◆ **Assignment**:
Go through the lines below and copy any that hold the string "computer".

◆ **Task input**:
============

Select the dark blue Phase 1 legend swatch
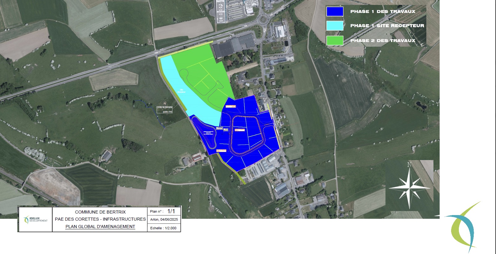This screenshot has height=254, width=496. tap(335, 11)
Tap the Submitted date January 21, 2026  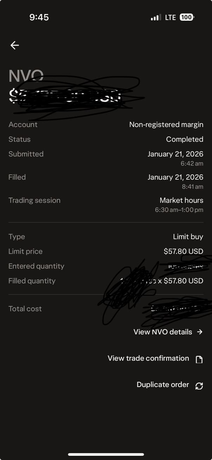coord(175,154)
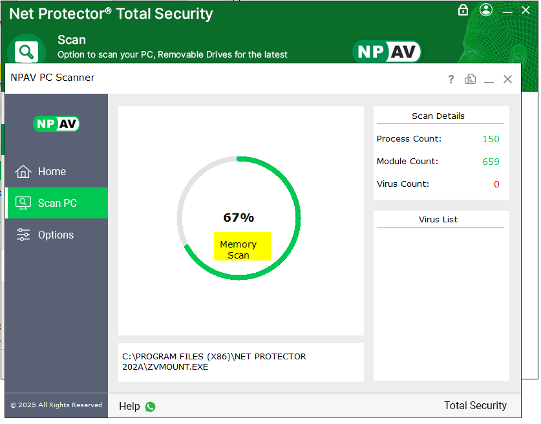Close the NPAV PC Scanner window
This screenshot has height=424, width=541.
(507, 79)
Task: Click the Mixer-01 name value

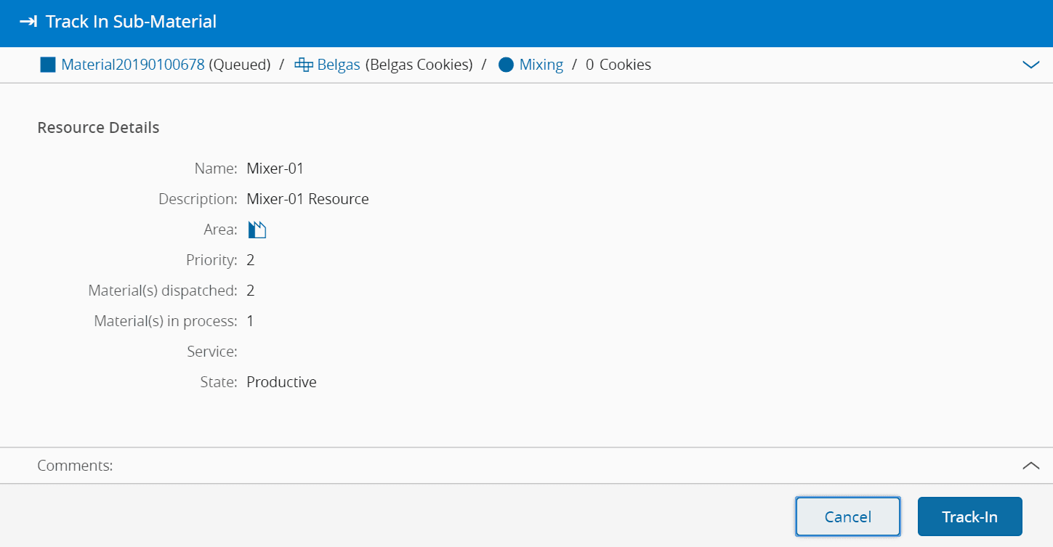Action: click(x=275, y=169)
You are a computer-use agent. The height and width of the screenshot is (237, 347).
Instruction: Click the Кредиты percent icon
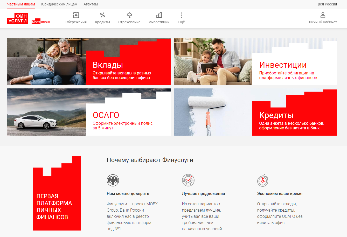pos(102,15)
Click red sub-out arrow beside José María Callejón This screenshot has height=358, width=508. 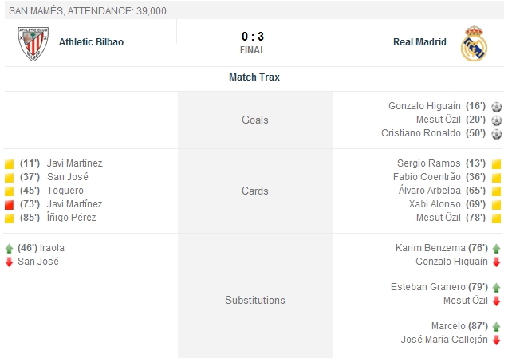coord(496,340)
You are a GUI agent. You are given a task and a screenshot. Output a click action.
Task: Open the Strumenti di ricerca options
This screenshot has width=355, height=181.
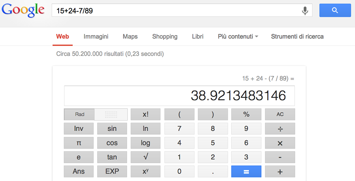(x=297, y=37)
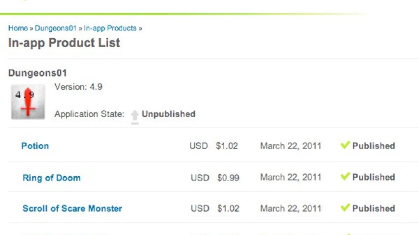Open the Ring of Doom product

[52, 178]
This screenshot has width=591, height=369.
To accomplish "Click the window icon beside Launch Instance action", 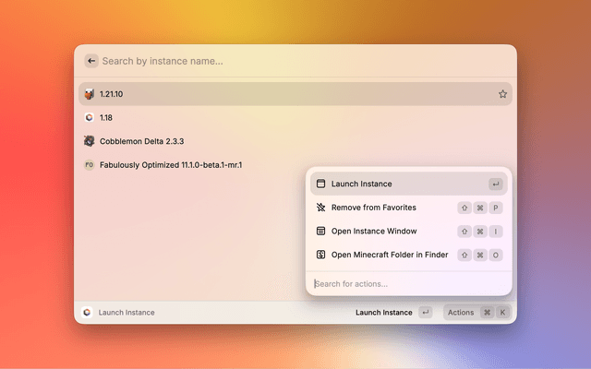I will pyautogui.click(x=320, y=184).
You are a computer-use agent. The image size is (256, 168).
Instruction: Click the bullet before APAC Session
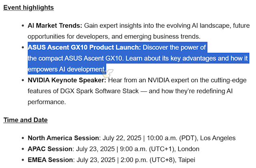(x=23, y=149)
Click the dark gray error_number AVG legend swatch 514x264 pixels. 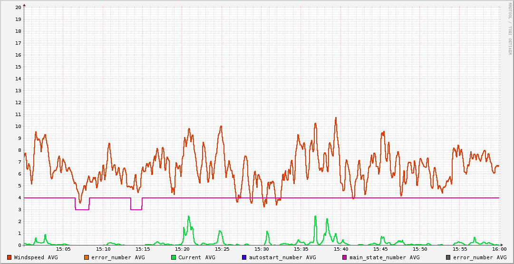(448, 257)
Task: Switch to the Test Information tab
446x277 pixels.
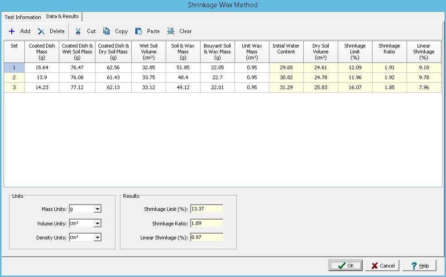Action: (23, 17)
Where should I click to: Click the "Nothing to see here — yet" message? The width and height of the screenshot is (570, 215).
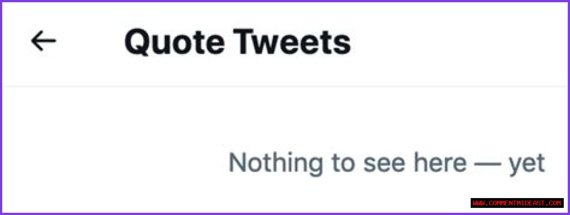(x=386, y=163)
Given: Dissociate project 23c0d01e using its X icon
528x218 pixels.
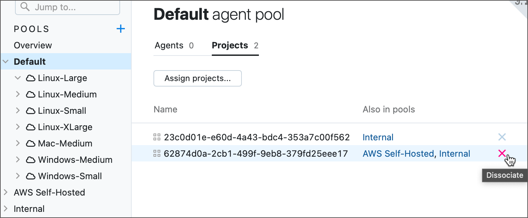Looking at the screenshot, I should click(x=502, y=137).
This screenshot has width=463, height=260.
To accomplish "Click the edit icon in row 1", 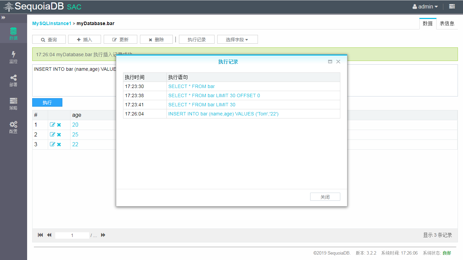I will pos(53,125).
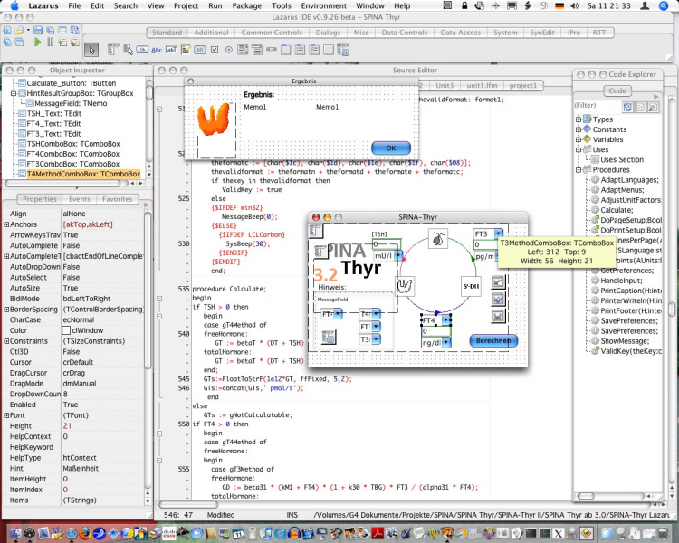679x543 pixels.
Task: Open the Project menu
Action: (x=186, y=5)
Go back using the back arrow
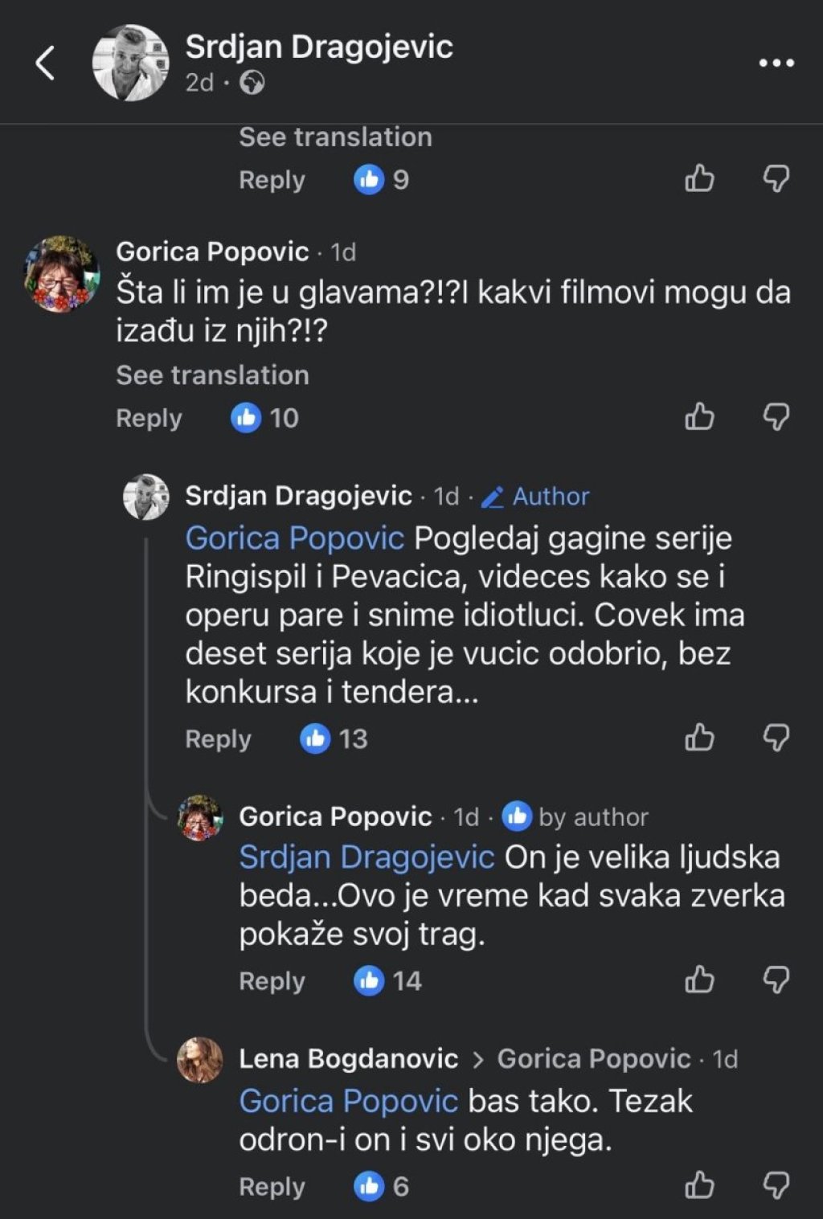The image size is (823, 1219). (45, 63)
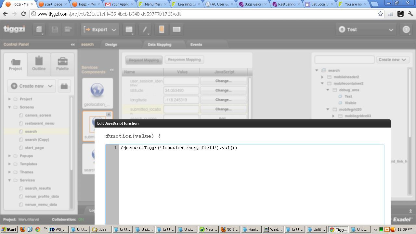The width and height of the screenshot is (416, 234).
Task: Click the Save icon in tiggzi toolbar
Action: coord(55,30)
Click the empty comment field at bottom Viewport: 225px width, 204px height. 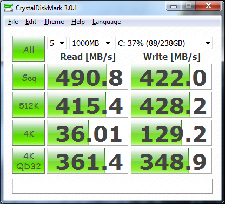click(x=113, y=186)
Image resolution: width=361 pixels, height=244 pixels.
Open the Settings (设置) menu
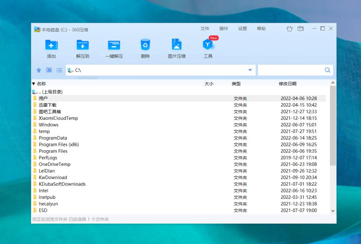coord(242,29)
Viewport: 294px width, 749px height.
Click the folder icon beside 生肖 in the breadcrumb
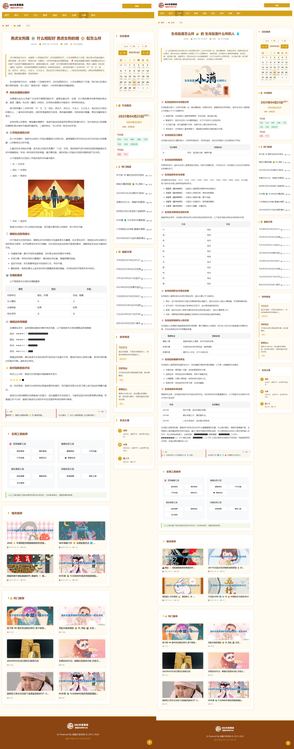point(169,23)
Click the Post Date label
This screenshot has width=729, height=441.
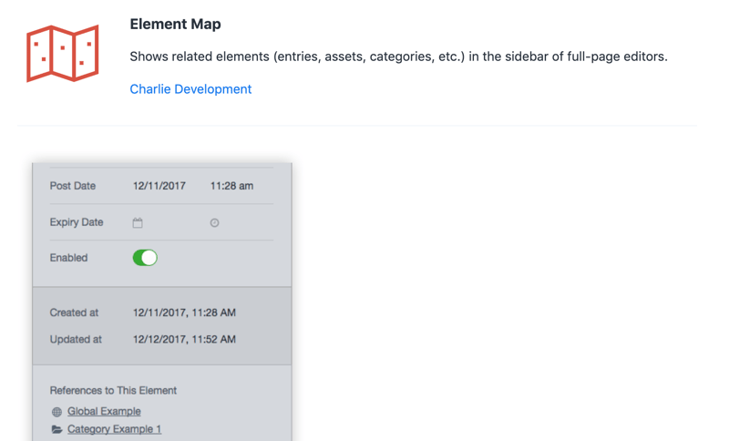[x=73, y=186]
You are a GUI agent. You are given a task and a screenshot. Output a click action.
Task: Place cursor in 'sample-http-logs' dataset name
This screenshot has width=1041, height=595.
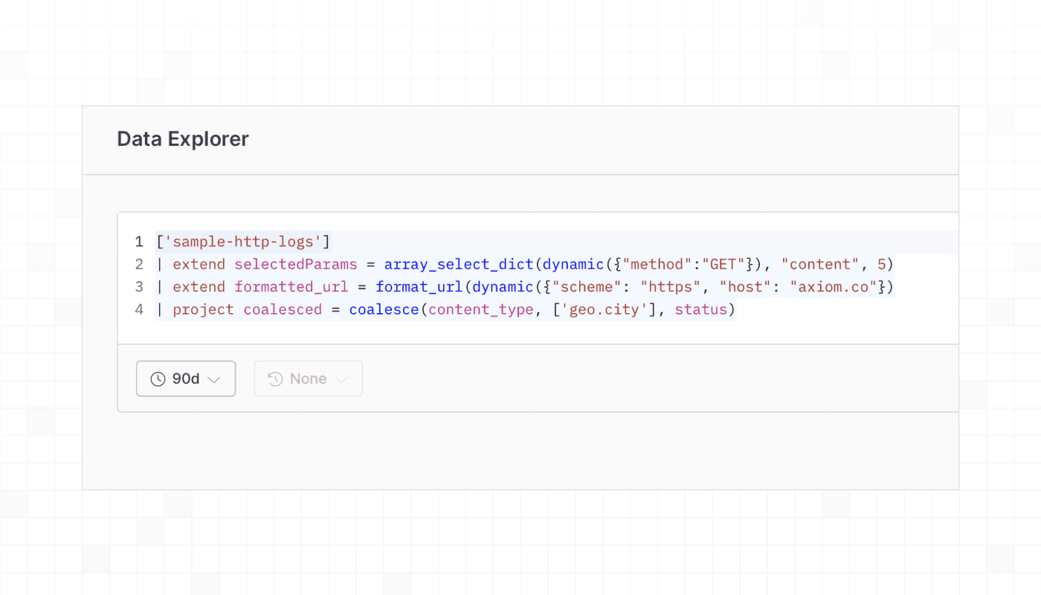[x=242, y=242]
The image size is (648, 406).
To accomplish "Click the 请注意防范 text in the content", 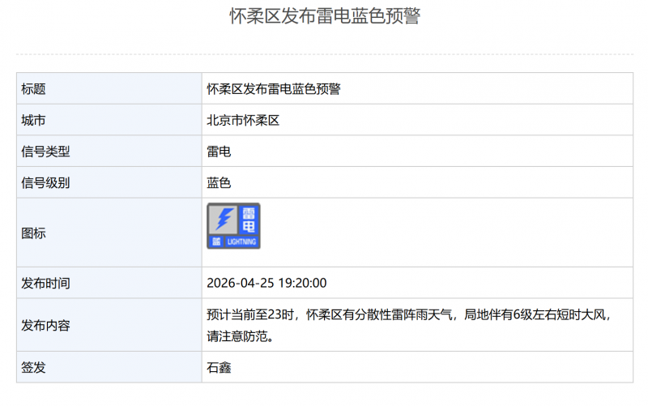I will coord(239,335).
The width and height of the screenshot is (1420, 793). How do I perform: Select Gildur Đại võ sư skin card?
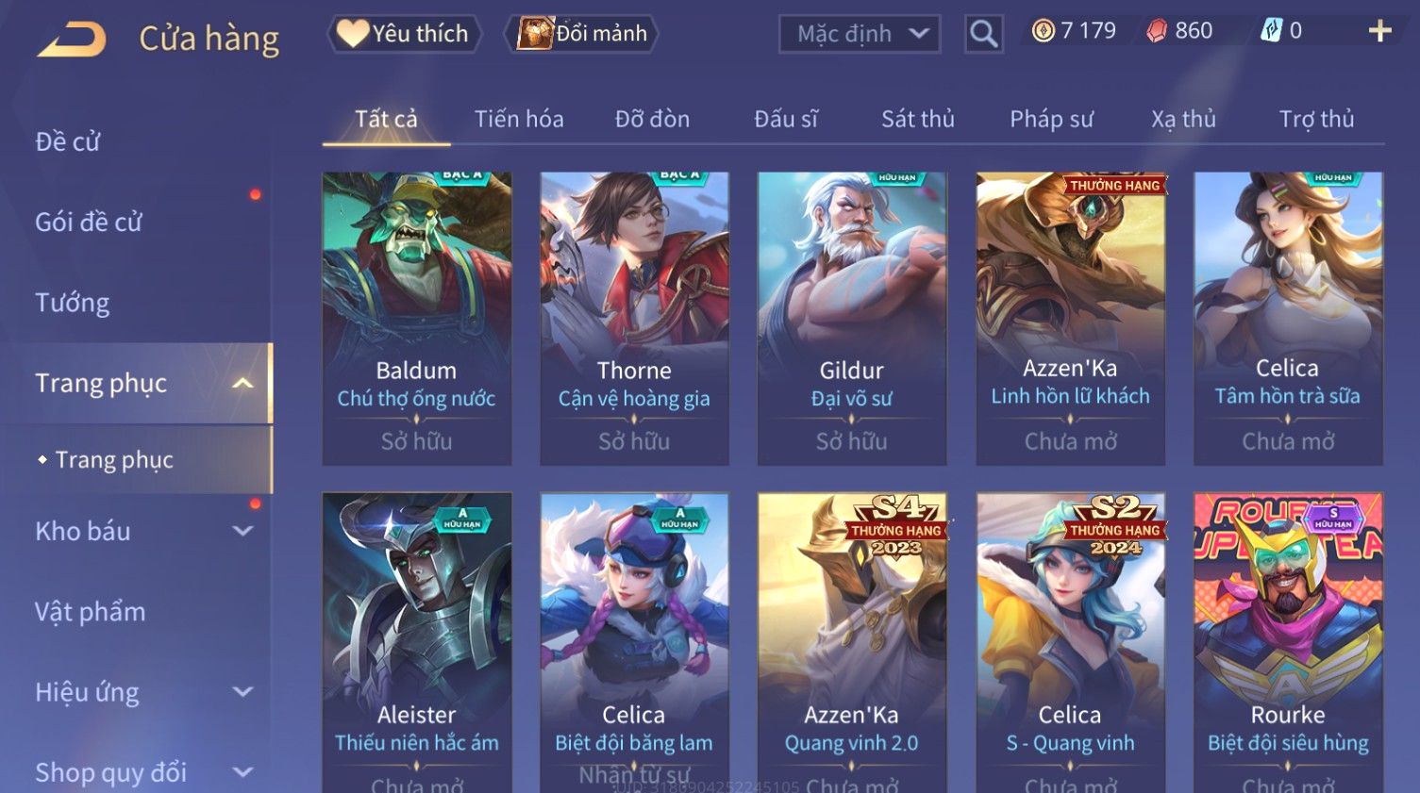[851, 319]
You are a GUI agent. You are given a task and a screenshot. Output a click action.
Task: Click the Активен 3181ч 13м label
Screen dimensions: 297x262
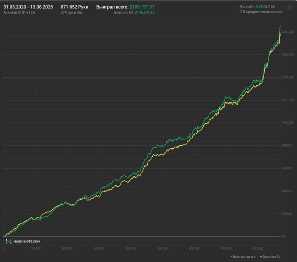20,12
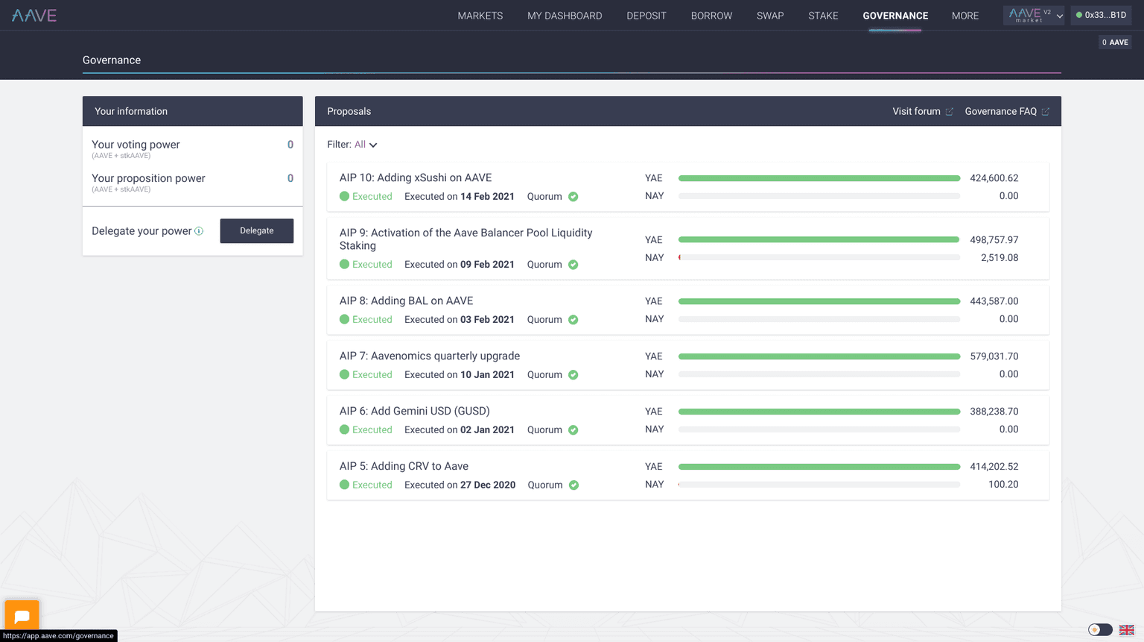Open the connected wallet 0x33...B1D menu
The width and height of the screenshot is (1144, 642).
pos(1101,15)
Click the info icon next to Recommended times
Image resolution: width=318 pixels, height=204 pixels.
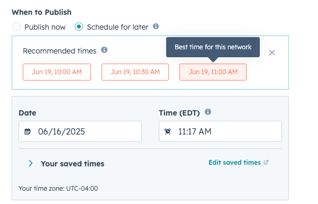pos(104,50)
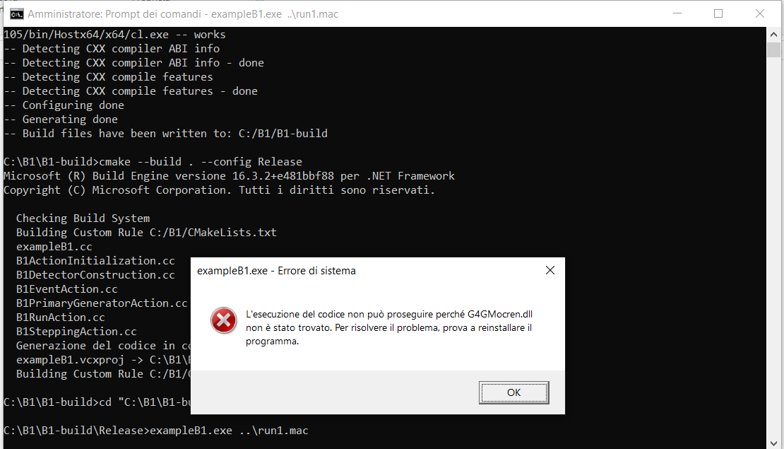The image size is (784, 449).
Task: Click the 'B1DetectorConstruction.cc' output line
Action: 95,275
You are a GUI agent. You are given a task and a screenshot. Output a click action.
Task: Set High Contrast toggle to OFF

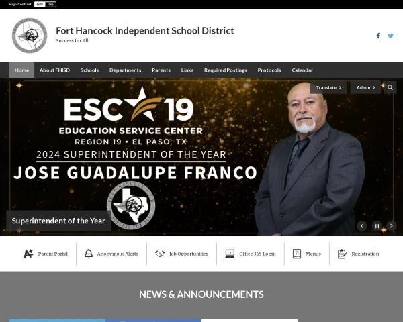click(40, 5)
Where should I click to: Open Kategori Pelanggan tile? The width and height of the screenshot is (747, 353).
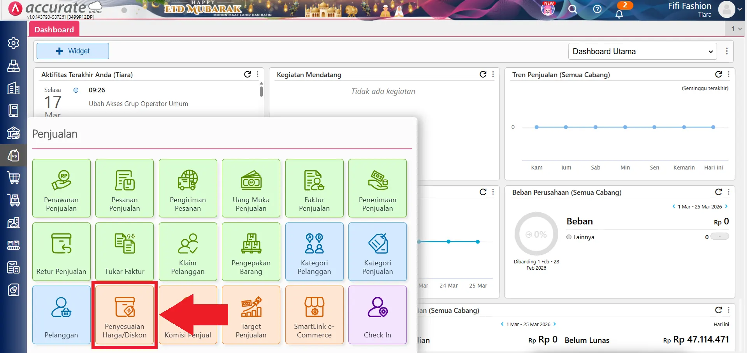314,252
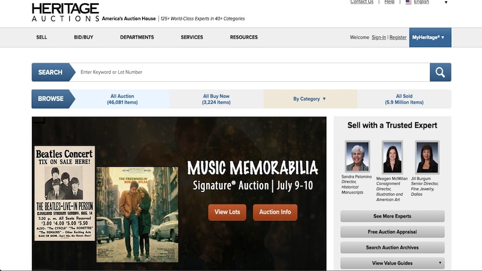This screenshot has width=482, height=271.
Task: Click the Freewheelin' Bob Dylan album cover
Action: (137, 214)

============

◆ **Task answer**:
You are a computer-use agent. The height and width of the screenshot is (237, 347).
You are a computer-use agent. The image size is (256, 168).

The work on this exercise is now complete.